Stratton Park, in East Stratton, Hampshire, was an English country house, built on the site of a grange of Hyde Abbey after the dissolution of the monasteries; it was purchased with the manor of Micheldever in 1546 by Thomas Wriothesley, 1st Earl of Southampton. The last earl of Southampton made Stratton Park one of his chief seats, and his son-in-law, Sir William Russell, pulled down part of the hamlet and added it to his deer park in the 1660s. The Russell heirs eventually sold the estate in 1801 to Sir Francis Baring, Bt, of the Baring banking family. Baring remodeled the manor house in a neoclassical style, to designs by George Dance the Younger, 1803–06,' including an imposing stone Doric-columned portico and stuccoed brick main block and wings. The pleasure grounds and landscape park were laid out and planted, starting ca 1803 by Humphry Repton, and described by William Cobbett, in Rural Rides: in the counties of Surrey, Kent, Sussex, Hants, when Stratton Park held the living of Micheldever and included Micheldever Wood, which Cobbett said "contains a thousand acres [4 km^{2}], and which is one of the finest oak-woods in England." In the late nineteenth century Thomas Baring, 1st Earl of Northbrook laid out more formally structured gardens, with hardy plantings by Gertrude Jekyll. The park has been Grade II registered since 1984.

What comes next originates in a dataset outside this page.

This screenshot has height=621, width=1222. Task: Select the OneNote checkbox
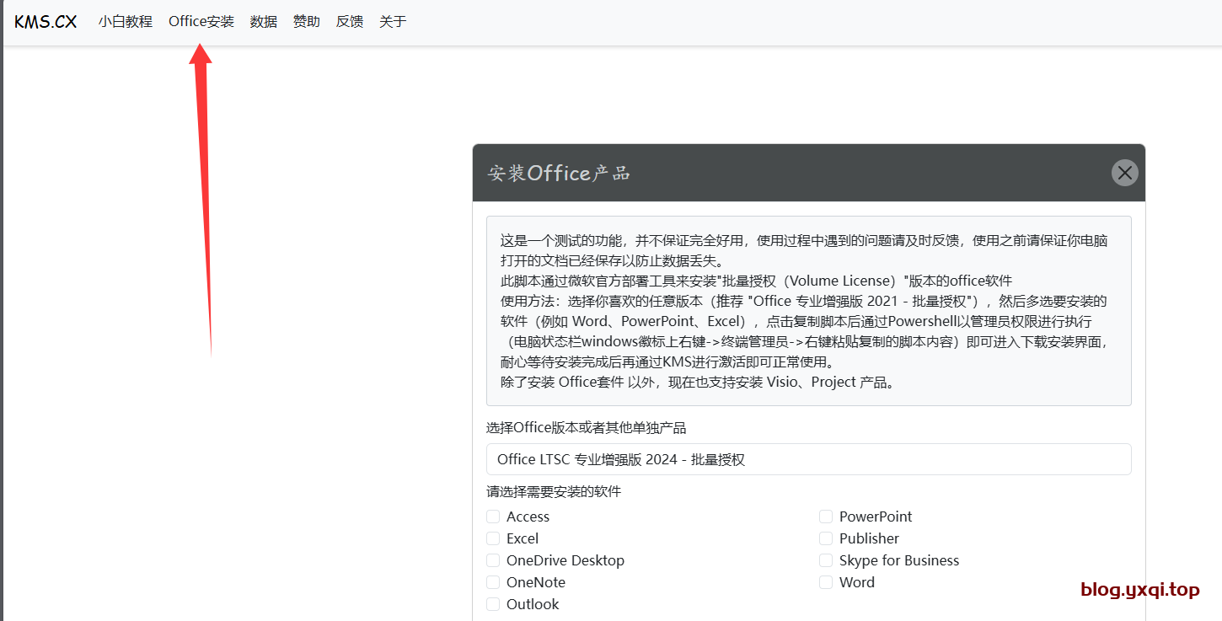pyautogui.click(x=493, y=582)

Most of the Stratton Park house was demolished in 1963 by owner John Baring, 7th Baron Ashburton, whose involvement in the demolition of the Baring family's architecturally important banking headquarters in London had earned him the nickname "Basher Baring". Today, all that remains is Dance's stone portico, looming up near, but in no stable relation with, a modernist house by Stephen Gardiner and Christopher Knight, 1963-65. The portico is now a listed structure since 1983. Mature specimen trees from the landscape park tower above the present structure.